Abstract
This commentary engages with Napoletano et al.'s (2023) analysis of the relationship between society, nature, and ‘autogestion’ in the work of Henri Lefebvre. I present some reflections on what kind of relationship between humans and nature is envisioned with respect to political and social forms of governance after the advent of metabolic rift and, with Lefebvre, what kind of ‘autogestion’ regime can be imagined to begin to solve the ecological question.
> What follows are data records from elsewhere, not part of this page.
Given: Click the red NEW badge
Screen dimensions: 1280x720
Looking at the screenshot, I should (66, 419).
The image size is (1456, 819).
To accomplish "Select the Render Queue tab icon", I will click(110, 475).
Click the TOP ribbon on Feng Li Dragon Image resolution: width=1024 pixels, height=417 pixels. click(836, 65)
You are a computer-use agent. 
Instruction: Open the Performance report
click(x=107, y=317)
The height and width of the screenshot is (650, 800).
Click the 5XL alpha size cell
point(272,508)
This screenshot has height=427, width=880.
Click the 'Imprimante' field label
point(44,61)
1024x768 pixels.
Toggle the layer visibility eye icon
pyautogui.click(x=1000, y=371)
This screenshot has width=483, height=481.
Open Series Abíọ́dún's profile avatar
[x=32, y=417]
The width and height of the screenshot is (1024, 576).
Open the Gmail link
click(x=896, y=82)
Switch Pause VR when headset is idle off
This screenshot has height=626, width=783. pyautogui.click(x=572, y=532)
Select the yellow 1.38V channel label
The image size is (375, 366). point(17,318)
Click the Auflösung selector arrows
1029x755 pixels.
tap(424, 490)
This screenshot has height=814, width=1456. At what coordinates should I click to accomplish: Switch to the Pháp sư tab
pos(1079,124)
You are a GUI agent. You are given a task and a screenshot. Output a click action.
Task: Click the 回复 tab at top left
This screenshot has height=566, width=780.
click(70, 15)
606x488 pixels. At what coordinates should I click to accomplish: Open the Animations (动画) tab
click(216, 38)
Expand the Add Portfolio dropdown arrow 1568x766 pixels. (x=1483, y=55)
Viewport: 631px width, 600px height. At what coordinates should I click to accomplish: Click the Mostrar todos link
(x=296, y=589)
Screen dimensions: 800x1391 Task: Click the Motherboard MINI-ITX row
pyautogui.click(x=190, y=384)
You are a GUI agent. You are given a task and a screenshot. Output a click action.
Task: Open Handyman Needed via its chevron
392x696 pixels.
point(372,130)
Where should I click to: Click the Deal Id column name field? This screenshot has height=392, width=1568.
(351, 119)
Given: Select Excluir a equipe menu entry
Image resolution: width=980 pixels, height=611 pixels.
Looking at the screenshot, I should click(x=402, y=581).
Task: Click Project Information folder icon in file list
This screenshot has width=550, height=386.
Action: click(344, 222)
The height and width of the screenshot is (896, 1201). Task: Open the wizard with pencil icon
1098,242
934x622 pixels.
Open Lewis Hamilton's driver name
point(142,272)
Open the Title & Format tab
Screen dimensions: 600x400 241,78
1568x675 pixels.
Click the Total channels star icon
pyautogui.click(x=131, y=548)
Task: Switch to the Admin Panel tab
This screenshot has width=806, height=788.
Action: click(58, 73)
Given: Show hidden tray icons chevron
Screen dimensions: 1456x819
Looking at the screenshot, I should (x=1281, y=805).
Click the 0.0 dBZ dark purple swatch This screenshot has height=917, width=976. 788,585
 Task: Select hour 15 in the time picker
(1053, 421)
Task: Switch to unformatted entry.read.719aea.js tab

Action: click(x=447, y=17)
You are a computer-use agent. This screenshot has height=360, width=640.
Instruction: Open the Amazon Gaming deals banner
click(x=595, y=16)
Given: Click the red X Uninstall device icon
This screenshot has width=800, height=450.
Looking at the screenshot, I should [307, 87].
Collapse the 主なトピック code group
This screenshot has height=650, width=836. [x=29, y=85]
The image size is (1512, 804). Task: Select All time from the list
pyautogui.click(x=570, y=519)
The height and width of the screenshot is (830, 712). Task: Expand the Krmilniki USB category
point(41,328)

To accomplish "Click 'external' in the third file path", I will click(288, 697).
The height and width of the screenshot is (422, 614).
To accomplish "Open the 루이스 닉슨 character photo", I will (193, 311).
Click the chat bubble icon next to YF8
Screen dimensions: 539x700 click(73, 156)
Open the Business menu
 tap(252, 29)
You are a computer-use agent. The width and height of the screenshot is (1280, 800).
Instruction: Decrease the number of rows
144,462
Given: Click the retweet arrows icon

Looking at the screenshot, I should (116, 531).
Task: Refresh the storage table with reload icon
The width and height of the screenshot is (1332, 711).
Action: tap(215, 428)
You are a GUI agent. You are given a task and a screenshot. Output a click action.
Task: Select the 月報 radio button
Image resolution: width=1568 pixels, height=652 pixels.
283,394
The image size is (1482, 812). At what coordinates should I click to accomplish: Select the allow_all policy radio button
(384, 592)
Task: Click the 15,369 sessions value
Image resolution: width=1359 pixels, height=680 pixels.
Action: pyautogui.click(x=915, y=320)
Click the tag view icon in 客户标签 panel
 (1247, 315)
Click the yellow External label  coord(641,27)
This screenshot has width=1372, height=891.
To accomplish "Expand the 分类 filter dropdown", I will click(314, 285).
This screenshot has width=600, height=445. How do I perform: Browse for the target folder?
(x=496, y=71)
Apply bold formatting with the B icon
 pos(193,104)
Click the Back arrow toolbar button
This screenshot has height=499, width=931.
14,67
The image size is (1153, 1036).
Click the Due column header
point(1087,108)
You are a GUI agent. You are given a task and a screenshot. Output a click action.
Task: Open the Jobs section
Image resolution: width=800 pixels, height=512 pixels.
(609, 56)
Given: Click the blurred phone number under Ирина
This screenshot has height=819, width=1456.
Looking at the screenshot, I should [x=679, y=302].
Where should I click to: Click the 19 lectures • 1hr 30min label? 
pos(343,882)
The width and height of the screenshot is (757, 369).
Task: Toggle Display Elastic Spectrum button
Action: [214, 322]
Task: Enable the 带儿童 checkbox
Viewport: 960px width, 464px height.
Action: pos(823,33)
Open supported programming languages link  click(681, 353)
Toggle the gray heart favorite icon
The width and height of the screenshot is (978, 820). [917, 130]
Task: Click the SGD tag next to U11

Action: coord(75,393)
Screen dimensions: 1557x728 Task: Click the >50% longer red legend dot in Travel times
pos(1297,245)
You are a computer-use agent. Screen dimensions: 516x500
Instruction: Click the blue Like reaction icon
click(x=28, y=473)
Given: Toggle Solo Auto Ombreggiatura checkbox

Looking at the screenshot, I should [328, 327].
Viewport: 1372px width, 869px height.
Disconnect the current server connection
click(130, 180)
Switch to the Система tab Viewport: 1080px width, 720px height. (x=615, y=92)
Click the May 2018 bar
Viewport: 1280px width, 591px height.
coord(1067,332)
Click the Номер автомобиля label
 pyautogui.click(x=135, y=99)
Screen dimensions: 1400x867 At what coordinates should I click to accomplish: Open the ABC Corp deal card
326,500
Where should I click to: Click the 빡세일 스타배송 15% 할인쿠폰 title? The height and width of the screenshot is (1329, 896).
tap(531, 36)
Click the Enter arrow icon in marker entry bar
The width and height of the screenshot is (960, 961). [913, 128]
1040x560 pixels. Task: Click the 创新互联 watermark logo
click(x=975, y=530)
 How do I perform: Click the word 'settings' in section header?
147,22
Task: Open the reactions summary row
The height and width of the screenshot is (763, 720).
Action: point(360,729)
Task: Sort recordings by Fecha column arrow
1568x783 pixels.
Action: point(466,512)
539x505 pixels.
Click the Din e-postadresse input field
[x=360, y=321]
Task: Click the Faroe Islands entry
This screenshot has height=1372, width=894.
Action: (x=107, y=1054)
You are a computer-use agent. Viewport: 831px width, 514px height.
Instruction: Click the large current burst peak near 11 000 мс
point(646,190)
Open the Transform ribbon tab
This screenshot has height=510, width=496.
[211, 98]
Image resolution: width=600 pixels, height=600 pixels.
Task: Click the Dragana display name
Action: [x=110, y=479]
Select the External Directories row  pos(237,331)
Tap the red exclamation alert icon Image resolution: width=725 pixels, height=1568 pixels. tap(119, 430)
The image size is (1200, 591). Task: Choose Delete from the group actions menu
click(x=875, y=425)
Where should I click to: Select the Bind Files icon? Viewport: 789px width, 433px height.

First of all, I would like to thank the journal and the authors of the article for inviting me to participate in this debate, because the idea of discussing Henri Lefebvre's thought within political ecology is very fruitful. Napoletano et al.'s (2023) article is a further milestone that, in the first place, allows Lefebvre's thought to be measured within ecological studies and, secondly, allows Lefebvre's work to be placed among the best interpretations of Marxism and Marx's materialist dialectic, removing it from postmodern readings, which are often very anti-Marxist and decidedly misleading with respect to the internal coherence of the French sociologist's thought. As I have written elsewhere (Biagi, 2021), Lefebvre's thought is part of the critical theory directly inspired by Marx and Engels. Without Marxism, it is not possible to understand Lefebvre's thought, and too often this element is forgotten, with the French author being quoted out of context. Moreover, Napoletano et al. (2023) are careful readers of Lefebvre and avoid including him in the stereotypical framework of ‘French theory’ as has been done for too long in Anglophone scholarship. I would like to enter this debate, following the urge to discuss the concept of ‘autogestion’ in Lefebvre through that form of intellectual enquiry that follows the Socratic method of dialectics, as indicated in the article's conclusion. This commentary is not a systematic work, as I have been asked to express myself in a limited number of words, as is the practice in such cases, so I would only like to launch some issues of research that I will explore in the future.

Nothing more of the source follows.